**Page extract:**
################
The following example of a "claimed" mistake in HTML5 (didn't find time to
email the HTML5 list yet) with respect to HTTP caching is an example of
entropy in the market versus the perfection anticipated in the HTTP spec:

https://bugzilla.mozilla.org/show_bug.cgi?id=563439#c8

So I guess what I am saying is that security becomes weaker and weaker
proposition the more elements relied upon are not under your control
and/or reasonably deterministically anticipated.  For example, the more
interfaces you proliferate under your control (that includes permutations
of composeable elements), the weaker your security due the inability to
anticipate all the scenarios that nature will generate.  So I prioritize
security the closer it is the inner core and don't promise security across
the world of proxies, when I am really need to admit I am just hoping.

> On Sun, Aug 15, 2010 at 09:06:56AM -0400, Shelby Moore wrote:
>> I felt compelled to add my (what I feel is a more convincing) point to
>> the
>> mix, because the security argument against the extra 8 bytes appears to
>> be
>> weaker, because HTTP request smuggling already exists.
>>
>> http://www.owasp.org/index.php/HTTP_Request_Smuggling
>
> It only exists when servers are not cautious enough with dangerous
> inputs (eg: conflicting content-lengths). And it is a problem when
> two implementations decide differently how to interprete the request
> because the spec makes it ambiguous or does not cover the case. That's
> been addressed in http-bis, and now that there is some guidance so that
> everyone tries to do the same thing,

I predict you will find that the exponential function runs away faster
than the perfection can fix itself.  Allocating human capital is very
critical function.  Standards that do it well are popular.  The others die
in the market.  We need to be realistic about the fact of entropy.

> we should not try to bring the
> issue back with WebSocket !

Agreed lets not add exploits, especially when it doesn't gain us anything,
and it has huge implementation cost also.
################
**Request A:** Reproduce the HTTP security post word for word.
**Request B:** Quote the listing from the line with "Task: Repost the 'perceived abuse' post" to the line with "Click the email", including both of those lines.
The HTTP security post and the listing are unrelated material.

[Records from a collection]
################
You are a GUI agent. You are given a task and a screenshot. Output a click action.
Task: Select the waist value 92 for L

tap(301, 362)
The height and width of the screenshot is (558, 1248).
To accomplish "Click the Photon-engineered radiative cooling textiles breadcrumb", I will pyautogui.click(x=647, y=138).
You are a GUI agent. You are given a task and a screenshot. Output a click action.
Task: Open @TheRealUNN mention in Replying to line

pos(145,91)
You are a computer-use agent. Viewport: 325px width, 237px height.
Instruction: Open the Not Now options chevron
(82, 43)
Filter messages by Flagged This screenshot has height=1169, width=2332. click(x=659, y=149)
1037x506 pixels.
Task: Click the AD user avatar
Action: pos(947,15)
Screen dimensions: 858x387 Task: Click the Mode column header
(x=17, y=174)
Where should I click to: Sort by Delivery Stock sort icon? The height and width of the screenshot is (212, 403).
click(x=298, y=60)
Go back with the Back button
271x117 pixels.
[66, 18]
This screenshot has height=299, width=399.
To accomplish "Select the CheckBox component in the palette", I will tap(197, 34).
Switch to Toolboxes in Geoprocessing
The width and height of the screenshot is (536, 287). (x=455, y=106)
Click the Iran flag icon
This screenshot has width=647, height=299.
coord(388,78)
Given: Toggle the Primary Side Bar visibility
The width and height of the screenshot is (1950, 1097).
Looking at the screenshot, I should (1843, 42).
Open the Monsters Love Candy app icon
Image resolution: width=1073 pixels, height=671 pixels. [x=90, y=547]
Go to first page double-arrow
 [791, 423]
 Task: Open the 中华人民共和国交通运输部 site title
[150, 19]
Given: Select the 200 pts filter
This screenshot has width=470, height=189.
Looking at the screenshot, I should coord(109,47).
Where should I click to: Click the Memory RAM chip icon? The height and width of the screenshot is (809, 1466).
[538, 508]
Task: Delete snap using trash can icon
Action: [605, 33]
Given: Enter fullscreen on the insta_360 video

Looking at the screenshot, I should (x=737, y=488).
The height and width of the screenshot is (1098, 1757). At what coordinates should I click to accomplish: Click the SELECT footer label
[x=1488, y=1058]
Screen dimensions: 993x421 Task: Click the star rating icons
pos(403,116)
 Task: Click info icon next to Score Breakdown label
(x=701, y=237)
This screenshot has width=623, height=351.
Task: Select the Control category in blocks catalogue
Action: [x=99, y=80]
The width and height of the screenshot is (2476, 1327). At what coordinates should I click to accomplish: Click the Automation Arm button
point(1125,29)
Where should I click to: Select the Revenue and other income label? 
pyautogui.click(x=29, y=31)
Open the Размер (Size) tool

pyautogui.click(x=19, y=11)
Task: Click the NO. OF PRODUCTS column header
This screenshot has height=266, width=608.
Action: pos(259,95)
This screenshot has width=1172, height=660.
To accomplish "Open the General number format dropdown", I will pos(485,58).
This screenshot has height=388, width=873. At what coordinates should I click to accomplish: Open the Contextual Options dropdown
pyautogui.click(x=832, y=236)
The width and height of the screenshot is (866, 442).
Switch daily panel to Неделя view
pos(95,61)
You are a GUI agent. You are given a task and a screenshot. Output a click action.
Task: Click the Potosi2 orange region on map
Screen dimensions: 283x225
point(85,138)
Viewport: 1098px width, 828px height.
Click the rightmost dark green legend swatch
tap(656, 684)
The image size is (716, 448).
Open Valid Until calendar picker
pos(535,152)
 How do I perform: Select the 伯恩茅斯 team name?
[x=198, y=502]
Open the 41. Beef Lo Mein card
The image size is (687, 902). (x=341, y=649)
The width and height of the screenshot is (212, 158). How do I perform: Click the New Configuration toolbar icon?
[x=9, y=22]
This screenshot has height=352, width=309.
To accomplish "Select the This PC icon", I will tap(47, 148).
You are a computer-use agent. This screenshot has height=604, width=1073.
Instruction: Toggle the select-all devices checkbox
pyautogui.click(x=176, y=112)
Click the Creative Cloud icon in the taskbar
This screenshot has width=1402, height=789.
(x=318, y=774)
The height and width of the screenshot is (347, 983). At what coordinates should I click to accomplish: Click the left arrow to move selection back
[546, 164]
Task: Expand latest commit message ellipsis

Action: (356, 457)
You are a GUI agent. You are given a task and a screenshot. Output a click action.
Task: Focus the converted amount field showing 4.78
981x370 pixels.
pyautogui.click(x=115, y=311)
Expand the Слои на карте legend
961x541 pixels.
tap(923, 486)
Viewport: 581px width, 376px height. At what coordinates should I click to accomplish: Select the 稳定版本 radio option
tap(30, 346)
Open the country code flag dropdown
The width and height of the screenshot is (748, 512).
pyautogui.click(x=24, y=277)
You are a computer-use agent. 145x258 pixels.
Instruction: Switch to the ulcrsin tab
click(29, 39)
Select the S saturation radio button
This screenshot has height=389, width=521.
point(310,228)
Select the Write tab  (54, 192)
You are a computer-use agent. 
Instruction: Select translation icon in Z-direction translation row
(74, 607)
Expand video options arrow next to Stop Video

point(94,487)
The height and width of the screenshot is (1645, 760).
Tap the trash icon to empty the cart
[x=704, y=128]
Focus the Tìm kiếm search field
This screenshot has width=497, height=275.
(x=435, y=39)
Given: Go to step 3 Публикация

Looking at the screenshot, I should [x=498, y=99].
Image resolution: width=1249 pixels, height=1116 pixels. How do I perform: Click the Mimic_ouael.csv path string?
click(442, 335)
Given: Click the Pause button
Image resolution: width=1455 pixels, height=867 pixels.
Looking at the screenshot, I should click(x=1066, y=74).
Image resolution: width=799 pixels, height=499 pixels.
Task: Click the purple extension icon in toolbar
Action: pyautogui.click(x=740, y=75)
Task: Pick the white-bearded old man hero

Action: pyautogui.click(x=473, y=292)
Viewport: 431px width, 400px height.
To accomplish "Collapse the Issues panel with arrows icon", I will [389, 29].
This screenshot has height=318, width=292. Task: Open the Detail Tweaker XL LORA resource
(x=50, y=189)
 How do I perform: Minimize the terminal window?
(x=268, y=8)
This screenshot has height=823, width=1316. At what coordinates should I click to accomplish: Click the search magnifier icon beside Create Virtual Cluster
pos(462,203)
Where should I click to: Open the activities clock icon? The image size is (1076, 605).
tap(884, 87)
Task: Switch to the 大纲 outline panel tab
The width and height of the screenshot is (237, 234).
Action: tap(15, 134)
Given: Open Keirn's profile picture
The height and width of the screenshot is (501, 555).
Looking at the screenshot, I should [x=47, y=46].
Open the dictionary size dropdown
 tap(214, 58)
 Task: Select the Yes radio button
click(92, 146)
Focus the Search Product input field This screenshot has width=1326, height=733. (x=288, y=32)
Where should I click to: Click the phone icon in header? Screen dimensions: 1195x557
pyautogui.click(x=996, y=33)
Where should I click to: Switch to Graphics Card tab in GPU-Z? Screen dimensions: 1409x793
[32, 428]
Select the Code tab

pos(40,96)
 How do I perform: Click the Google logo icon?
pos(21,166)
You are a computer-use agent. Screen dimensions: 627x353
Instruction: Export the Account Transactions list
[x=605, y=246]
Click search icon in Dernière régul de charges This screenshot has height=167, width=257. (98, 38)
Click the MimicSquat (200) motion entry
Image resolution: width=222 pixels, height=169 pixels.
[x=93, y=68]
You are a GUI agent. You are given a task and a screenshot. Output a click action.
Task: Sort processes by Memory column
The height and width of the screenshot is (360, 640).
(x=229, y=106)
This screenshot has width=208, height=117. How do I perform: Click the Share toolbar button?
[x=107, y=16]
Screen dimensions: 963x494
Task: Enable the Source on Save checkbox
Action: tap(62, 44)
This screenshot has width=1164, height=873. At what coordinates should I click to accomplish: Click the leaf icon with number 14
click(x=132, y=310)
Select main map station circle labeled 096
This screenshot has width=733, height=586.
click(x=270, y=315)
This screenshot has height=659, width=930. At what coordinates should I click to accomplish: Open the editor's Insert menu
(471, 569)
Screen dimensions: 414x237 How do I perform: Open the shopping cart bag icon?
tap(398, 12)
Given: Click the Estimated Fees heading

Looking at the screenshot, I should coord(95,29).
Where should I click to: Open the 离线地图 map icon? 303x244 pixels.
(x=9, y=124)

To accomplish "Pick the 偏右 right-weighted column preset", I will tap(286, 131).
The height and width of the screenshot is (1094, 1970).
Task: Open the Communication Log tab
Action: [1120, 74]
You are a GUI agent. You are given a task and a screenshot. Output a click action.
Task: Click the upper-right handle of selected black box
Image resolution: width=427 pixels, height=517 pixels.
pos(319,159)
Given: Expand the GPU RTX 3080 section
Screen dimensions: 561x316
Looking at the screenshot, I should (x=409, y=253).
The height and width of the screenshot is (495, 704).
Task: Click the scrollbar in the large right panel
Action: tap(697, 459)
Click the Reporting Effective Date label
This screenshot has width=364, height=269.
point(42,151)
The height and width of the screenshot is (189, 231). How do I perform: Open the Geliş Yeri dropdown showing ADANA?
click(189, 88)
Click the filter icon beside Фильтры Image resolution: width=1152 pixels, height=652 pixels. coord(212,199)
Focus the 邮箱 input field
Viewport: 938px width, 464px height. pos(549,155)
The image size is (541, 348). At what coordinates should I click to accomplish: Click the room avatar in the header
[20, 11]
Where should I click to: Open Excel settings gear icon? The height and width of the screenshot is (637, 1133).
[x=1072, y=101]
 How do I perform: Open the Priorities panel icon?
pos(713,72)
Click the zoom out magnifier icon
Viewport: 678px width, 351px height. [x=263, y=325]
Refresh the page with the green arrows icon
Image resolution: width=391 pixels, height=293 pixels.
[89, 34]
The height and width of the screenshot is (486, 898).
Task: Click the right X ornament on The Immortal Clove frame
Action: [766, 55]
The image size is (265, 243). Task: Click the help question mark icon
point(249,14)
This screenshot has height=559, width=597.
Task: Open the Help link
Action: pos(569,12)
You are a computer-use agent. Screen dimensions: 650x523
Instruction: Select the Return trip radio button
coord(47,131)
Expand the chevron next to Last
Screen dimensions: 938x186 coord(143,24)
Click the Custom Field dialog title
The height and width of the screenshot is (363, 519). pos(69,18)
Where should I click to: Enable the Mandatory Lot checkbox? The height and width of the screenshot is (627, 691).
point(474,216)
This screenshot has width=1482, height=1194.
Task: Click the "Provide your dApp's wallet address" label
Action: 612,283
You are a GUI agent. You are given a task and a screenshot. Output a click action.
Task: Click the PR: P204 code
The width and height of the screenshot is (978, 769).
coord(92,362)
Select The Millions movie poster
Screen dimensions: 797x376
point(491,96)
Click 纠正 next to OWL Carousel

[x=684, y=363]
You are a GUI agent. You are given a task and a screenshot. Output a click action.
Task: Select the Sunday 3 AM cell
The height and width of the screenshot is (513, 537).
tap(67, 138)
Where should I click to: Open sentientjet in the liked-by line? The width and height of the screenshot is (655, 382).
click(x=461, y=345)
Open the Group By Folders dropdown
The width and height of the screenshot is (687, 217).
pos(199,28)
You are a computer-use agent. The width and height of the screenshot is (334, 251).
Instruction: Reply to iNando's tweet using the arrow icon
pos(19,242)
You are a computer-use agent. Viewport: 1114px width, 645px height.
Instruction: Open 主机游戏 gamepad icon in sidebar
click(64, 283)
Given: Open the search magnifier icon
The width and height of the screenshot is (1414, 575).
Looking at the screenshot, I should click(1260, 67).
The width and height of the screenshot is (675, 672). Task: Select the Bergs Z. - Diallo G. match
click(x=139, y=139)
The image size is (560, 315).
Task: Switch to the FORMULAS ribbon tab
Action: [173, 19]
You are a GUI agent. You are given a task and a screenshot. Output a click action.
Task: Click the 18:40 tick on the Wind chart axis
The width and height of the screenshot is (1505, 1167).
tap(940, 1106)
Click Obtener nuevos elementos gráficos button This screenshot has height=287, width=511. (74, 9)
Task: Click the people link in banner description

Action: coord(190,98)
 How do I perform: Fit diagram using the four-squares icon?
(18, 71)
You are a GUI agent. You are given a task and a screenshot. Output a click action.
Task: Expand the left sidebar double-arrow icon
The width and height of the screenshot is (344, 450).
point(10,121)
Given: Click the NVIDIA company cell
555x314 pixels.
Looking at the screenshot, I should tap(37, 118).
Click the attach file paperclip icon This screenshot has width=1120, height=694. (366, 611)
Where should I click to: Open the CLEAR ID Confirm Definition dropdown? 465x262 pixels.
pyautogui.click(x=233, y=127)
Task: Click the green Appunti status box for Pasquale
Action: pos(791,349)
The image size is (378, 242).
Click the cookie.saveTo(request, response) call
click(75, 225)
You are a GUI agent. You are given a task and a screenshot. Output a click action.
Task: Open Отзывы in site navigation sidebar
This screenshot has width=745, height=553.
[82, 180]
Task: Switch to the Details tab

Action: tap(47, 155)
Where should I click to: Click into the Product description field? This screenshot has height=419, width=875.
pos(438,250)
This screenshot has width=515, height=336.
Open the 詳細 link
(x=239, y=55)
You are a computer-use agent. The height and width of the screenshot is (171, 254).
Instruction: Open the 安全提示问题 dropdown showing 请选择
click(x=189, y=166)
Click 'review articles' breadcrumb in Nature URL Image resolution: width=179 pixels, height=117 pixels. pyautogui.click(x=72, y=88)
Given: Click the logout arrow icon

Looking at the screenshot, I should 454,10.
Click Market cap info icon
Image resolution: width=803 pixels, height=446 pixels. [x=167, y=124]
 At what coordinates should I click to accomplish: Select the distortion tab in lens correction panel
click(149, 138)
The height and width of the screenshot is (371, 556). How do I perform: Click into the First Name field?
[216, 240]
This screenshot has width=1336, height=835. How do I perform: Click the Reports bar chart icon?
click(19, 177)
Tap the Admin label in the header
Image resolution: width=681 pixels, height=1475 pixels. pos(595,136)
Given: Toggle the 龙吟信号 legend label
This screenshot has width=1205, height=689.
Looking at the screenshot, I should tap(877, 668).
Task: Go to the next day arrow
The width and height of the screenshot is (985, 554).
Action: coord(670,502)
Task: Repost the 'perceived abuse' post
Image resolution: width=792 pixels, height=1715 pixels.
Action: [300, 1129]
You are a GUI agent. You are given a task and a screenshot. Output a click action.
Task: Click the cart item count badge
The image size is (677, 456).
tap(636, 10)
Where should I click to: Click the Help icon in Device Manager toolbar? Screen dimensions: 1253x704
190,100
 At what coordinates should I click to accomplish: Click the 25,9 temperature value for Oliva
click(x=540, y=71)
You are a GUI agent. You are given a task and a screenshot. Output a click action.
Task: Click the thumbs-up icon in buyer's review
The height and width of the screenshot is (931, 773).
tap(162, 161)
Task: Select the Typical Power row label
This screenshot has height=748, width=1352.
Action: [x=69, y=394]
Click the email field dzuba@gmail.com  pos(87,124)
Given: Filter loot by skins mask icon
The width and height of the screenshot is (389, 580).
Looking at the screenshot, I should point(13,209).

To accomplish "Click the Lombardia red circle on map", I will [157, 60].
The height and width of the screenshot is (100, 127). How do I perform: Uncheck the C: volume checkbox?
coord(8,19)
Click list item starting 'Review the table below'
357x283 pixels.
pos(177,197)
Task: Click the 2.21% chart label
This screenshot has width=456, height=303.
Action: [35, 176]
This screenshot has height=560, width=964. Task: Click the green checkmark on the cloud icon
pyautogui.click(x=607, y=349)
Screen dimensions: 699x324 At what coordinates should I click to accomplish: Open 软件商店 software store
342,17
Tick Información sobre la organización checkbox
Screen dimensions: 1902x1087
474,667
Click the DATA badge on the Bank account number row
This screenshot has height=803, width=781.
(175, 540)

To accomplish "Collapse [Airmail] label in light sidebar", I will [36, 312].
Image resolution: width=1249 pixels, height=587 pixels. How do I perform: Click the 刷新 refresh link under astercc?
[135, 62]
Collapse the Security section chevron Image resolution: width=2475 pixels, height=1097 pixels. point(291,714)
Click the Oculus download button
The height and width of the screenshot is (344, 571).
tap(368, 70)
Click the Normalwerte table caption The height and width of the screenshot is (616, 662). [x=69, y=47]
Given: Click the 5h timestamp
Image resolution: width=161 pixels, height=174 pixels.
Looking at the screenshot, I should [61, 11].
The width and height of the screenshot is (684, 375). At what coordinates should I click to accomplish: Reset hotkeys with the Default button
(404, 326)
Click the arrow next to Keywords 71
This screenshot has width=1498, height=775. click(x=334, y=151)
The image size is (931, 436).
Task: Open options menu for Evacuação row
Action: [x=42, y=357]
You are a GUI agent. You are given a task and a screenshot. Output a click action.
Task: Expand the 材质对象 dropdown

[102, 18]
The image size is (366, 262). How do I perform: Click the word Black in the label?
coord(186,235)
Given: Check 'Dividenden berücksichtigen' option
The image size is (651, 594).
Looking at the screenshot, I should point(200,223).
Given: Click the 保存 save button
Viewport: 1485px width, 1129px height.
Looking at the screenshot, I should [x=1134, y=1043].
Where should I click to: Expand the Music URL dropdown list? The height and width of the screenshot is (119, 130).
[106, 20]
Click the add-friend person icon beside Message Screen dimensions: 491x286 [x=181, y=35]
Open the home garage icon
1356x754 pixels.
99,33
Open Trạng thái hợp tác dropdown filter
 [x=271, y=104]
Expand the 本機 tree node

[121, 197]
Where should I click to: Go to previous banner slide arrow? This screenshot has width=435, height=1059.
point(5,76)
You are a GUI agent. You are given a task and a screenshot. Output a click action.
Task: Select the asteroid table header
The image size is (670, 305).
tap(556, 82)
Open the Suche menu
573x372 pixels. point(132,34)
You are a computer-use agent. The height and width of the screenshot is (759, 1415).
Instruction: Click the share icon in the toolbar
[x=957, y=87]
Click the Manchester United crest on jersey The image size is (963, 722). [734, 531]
################
**Expected answer A:**
The following example of a "claimed" mistake in HTML5 (didn't find time to
email the HTML5 list yet) with respect to HTTP caching is an example of
entropy in the market versus the perfection anticipated in the HTTP spec:

https://bugzilla.mozilla.org/show_bug.cgi?id=563439#c8

So I guess what I am saying is that security becomes weaker and weaker
proposition the more elements relied upon are not under your control
and/or reasonably deterministically anticipated.  For example, the more
interfaces you proliferate under your control (that includes permutations
of composeable elements), the weaker your security due the inability to
anticipate all the scenarios that nature will generate.  So I prioritize
security the closer it is the inner core and don't promise security across
the world of proxies, when I am really need to admit I am just hoping.

> On Sun, Aug 15, 2010 at 09:06:56AM -0400, Shelby Moore wrote:
>> I felt compelled to add my (what I feel is a more convincing) point to
>> the
>> mix, because the security argument against the extra 8 bytes appears to
>> be
>> weaker, because HTTP request smuggling already exists.
>>
>> http://www.owasp.org/index.php/HTTP_Request_Smuggling
>
> It only exists when servers are not cautious enough with dangerous
> inputs (eg: conflicting content-lengths). And it is a problem when
> two implementations decide differently how to interprete the request
> because the spec makes it ambiguous or does not cover the case. That's
> been addressed in http-bis, and now that there is some guidance so that
> everyone tries to do the same thing,

I predict you will find that the exponential function runs away faster
than the perfection can fix itself.  Allocating human capital is very
critical function.  Standards that do it well are popular.  The others die
in the market.  We need to be realistic about the fact of entropy.

> we should not try to bring the
> issue back with WebSocket !

Agreed lets not add exploits, especially when it doesn't gain us anything,
and it has huge implementation cost also.

**Expected answer B:**
Task: Repost the 'perceived abuse' post
Image resolution: width=792 pixels, height=1715 pixels.
Action: [300, 1129]
You are a GUI agent. You are given a task and a screenshot. Output a click action.
Task: Click the cart item count badge
The image size is (677, 456).
tap(636, 10)
Where should I click to: Click the Help icon in Device Manager toolbar? Screen dimensions: 1253x704
190,100
 At what coordinates should I click to accomplish: Click the 25,9 temperature value for Oliva
click(x=540, y=71)
You are a GUI agent. You are given a task and a screenshot. Output a click action.
Task: Click the thumbs-up icon in buyer's review
The height and width of the screenshot is (931, 773).
tap(162, 161)
Task: Select the Typical Power row label
This screenshot has height=748, width=1352.
Action: [x=69, y=394]
Click the email field dzuba@gmail.com  pos(87,124)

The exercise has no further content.